盛大に皮肉を込めて鼻で笑ってみるも奴は気にすることなく短く応えて火を木の枝で突いていた。なんだか出るにも出れない雰囲気になってきたので雨避けのコートを脱ぎ、それなりに火の暖かさが届く場所の隅に腰を下ろす。微妙な沈黙が居心地を悪くする。奴と会話をするなんて此方から願い下げだがこの空気は重たいため話題を探す。先に沈黙を破ったのは意外にもあいつだった。

「憲兵団目指す、って言ってたね」

「……ああ、今のところ上位はキープしてる」

「内地のためなんでしょ」

そう言う奴の声のトーンがほんの僅かに変わったような気がした。下に向いていた視線をこちらに向けてきて目が合った。

「だったらなんだよ」

「…別に。人それぞれ考え方がある」

「はあ?あのな、死に急ぎ野郎も突っかかってきたが内地行きを目指すことの何が悪いんだよ。安全を求めて訓練兵が憲兵団を目指すのは今じゃ当然だろうが」

「死に急ぎ野郎って誰」

「…エレン・イェーガー。調査兵団目指すとかお前と同じようなこと言う奴だよ」

そう名前を出すだけで無性に苛立ってくる。なにが調査兵団だ、巨人を憎んでる奴が自主的に巨人の餌に成り下がってどうすんだよ。人類は巨人に勝てない、そんなの今の現状を見れば誰だって分かる。

「へえ、調査兵団目指す人いるの」

「…お前、本気で調査兵団に入る気かよ」

「なに、突然」

「壁の外に出るなんてただの自殺行為だろうが、自殺するために訓練してどうする」

「巨人を殺すために訓練してる」

「は?」

「私は絶対巨人の餌にはならない」

「馬鹿かお前、調査兵団に入って餌にならないわけがないだろ」

「…ジャン、あなた内地が完全に安全だって安心しすぎじゃないの。マリアの壁は壊された。次はローゼ、次はシーナ。所詮は巨人がいる限り壁の中に安全なんかどこにもない。壁は壊される、絶対。壁なんて薄い仕切りは人類の無駄な抵抗。そうだと分かって内地に行きたいと言うなら別に構わないけど私は、安全じゃない場所でじっとしてはいられない」

だったら巨人に立ち向かう方がマシ、それだけ。
奴は死に急ぎ野郎と似たようなことを淡々と、早口でそう言ってのけた。…おいマルコ、誰がこいつと似てるって?どう考えても俺よりエレンだろ。何を思ってあいつがそう言ったのかは分からんが、こいつは俺と考えだって正反対じゃねえか。どこも似ちゃいない。

「…内地が安全じゃない?壁の中が安全じゃないとしてもだ、壁の中と外で危険度の高さは十分違うだろ!」

「どっちも同じ。巨人を目の前にしたら結局自分を守るのは壁じゃなくて自分だから。強いて違いを言うならただの臆病者かそうじゃないかの違い」

「な…」

こいつには何を言っても無駄だと思った瞬間だった。今まで話したことが無かったから知らなかったが、こいつ相当な頑固だ。自分の意見を無駄に主張してきやがる。…いや、そこは俺も人に言えねえか、認めたくはないが。
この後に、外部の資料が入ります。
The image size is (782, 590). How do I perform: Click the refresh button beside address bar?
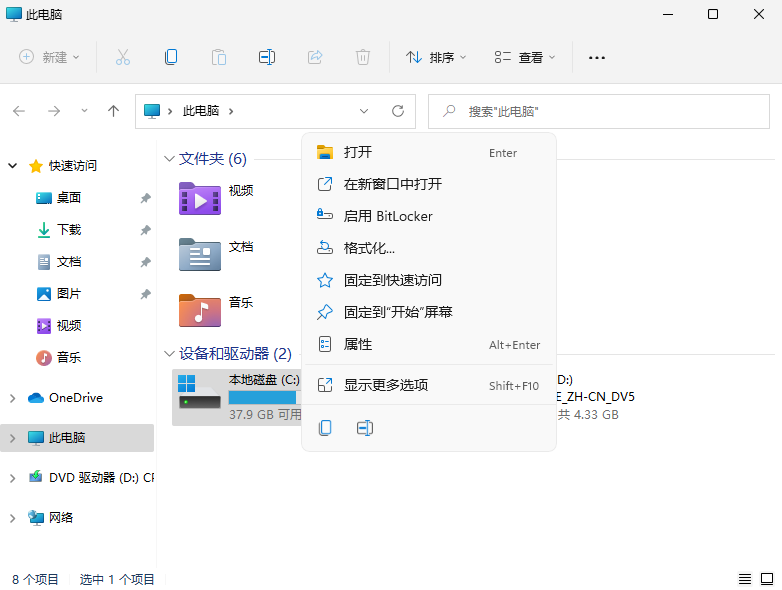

「…なんか喋ってたら眠くなった、先に寝る。火の始末は任せた」

「はっ!?…おい!」

そして異常なまでにマイペースだ。あの張りつめた雰囲気の中で突然横になるから何かと思えば寝ると言い出した。「ジャンも寝ないと明日もたないよ」とか言ってくるあたり、さっき俺の意見を批判しまくったことは全て無かったことになっているようだ。自分一人困惑していることが馬鹿らしく思えて舌打ちをしつつも火を消した。
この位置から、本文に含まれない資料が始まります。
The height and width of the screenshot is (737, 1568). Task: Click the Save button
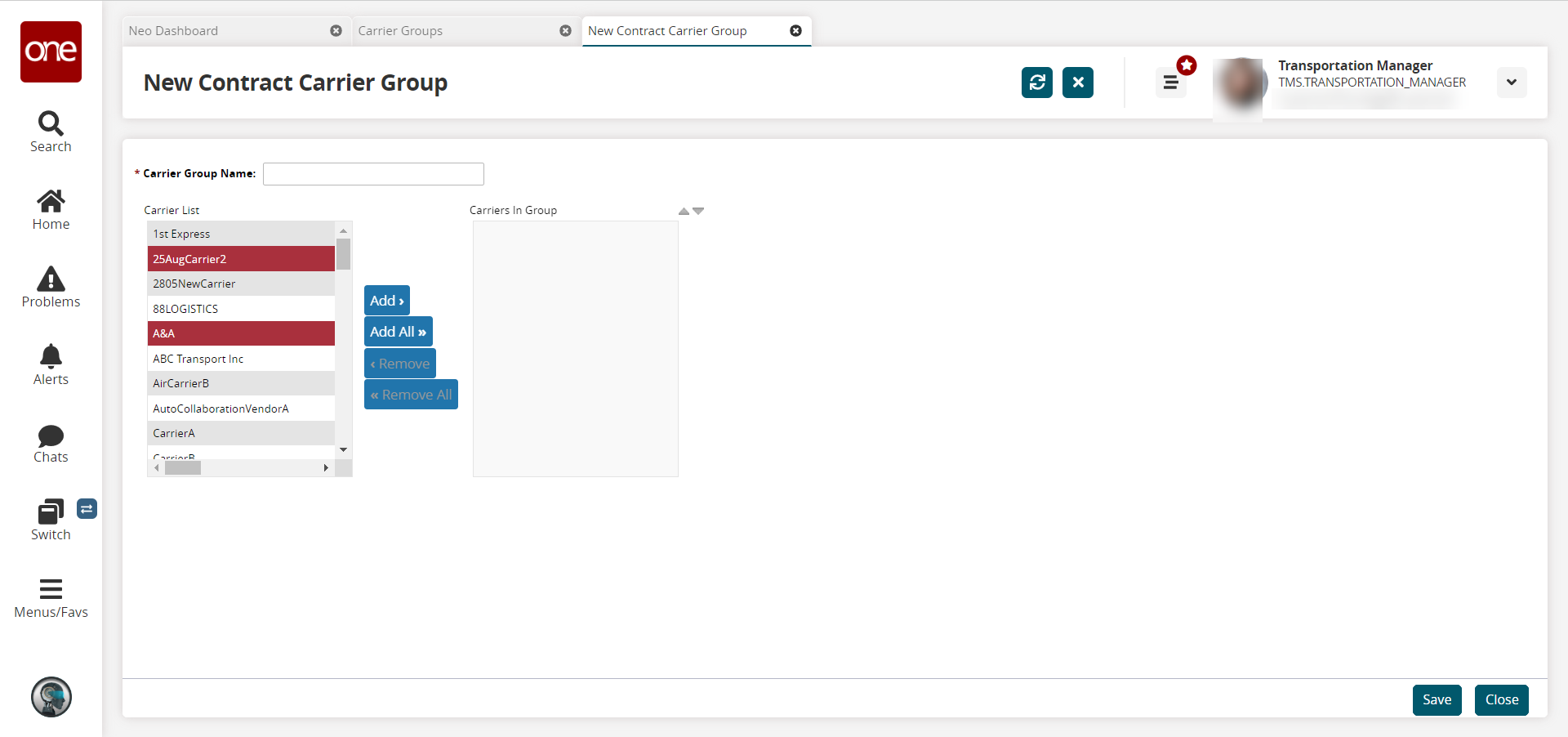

やっぱりミオ・ローゼリアは気にくわねえ。なんで俺が振り回されてるみたいになってんだ。誰がなんと言おうと俺は憲兵団に入る。そう思いながらも心のどこかで奴の言うことも一理あると認めようとする自分がいる。ああ認めたくない。こういう時は正直者という自分の性格が嫌になる。
明日も同じく訓練は続く。雨が止んでいることを願いながらも自分も横になって眠りについた。